Mon analyse sur l'impact vis-à-vis des courtiers et des assureurs

Cette formule assied la charge sur le secteur, sans dire comment. Si la garantie est publique et universelle, une part du risque climatique peut sortir de la concurrence privée. Si elle n'est qu'un prélèvement nouveau sur les cotisations existantes, le contrat dommages aux biens demeure, et la charge se déplace dans le prix. Le texte ne permet de dire ni l'une ni l'autre. Il ne permet pas davantage de dire le rôle de la réassurance publique, le sort du fonds Barnier, ni ce qui resterait à intermédier pour un courtier. Le volet urbanisme, s'il limitait l'exposition des zones vulnérables, réduirait la sinistralité future.

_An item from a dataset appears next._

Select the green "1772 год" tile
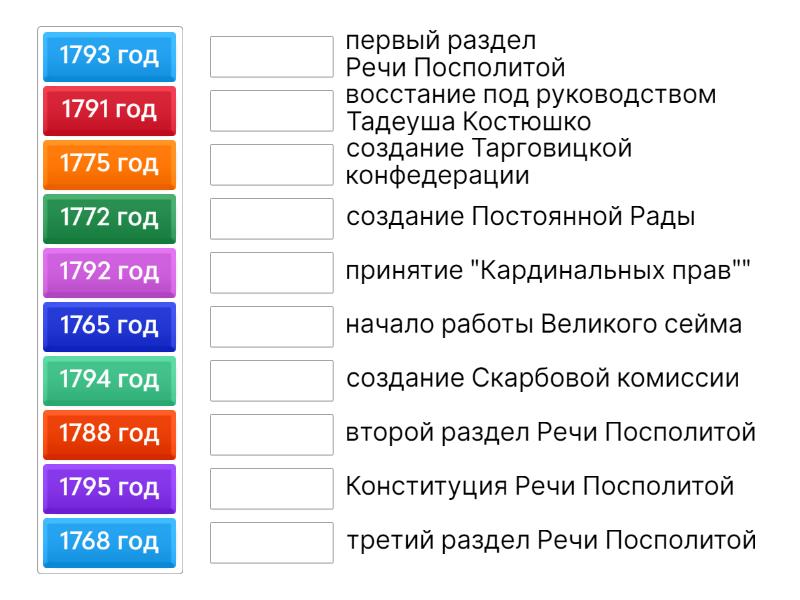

Il n'en fixe aucune règle.

Risque agricole : une approche par les prix, pas par l'assurance

Le chantier 14, « Soutenir celles et ceux qui nourrissent la France », prévoit une réforme de la PAC, un revenu de transition écologique pour les agriculteurs et les pêcheurs, des prix planchers rémunérateurs, des stocks stratégiques, des mesures miroirs aux importations, l'accès au foncier et l'installation des jeunes.

Document programmatique de Place publique, non daté. Même URL.

Ni l'assurance récolte, ni les calamités agricoles, ni le fonds de solidarité nationale ne sont mentionnés.

Mon analyse sur l'impact vis-à-vis des courtiers et des assureurs

L'approche du risque agricole est centrée sur les prix, pas sur l'assurance. Le texte ne permet pas de dire le sort de la réforme de la multirisque climatique entrée en vigueur au 1er janvier 2023, ni celui des subventions de prime, ni celui des seuils d'intervention de l'indemnité de solidarité nationale. Les courtiers agricoles et les assureurs de ce marché ne sont ni sollicités ni écartés. Ils ne sont pas nommés.

Sur le fonds Barnier, l'assurance récolte, le recul du trait de côte et la submersion marine, le retrait-gonflement des argiles, le régime CatNat, la surprime et la CCR, aucune proposition documentée à ce jour. Ces absences ont été vérifiées dans le PDF.

Biens et responsabilité

Extension du dispositif Visale

« L'Acte I » prévoit l'extension du dispositif Visale, garantie locative publique.

Document programmatique de Place publique, non daté. Même URL. Le texte ne précise pas le périmètre de l'extension.

Mon analyse sur l'impact vis-à-vis des courtiers et des assureurs

Visale est une garantie locative publique. Elle est en concurrence directe avec la garantie des loyers impayés assurantielle. Une extension du dispositif public déplacerait, de fait, une part de ce risque hors du marché privé. Les assureurs et les courtiers qui portent la garantie loyers impayés verraient le flux se réduire d'autant. Le texte ne dit ni dans quelles zones, ni pour quels bailleurs, ni à quelle hauteur.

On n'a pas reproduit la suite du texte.